-- Supplied material start --

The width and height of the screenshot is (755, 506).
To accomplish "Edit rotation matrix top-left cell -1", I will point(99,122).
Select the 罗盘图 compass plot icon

-- Supplied material end --
-- Supplied material start --

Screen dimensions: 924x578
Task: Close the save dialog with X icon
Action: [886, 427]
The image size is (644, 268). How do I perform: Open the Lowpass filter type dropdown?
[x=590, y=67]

-- Supplied material end --

--- Instructions to follow ---
Print the entries from the line containing "Screen dimensions: 924x578" through the line containing "[x=590, y=67]", inclusive, reproducing each line exactly.

--- The solution ---
Screen dimensions: 924x578
Task: Close the save dialog with X icon
Action: [886, 427]
The image size is (644, 268). How do I perform: Open the Lowpass filter type dropdown?
[x=590, y=67]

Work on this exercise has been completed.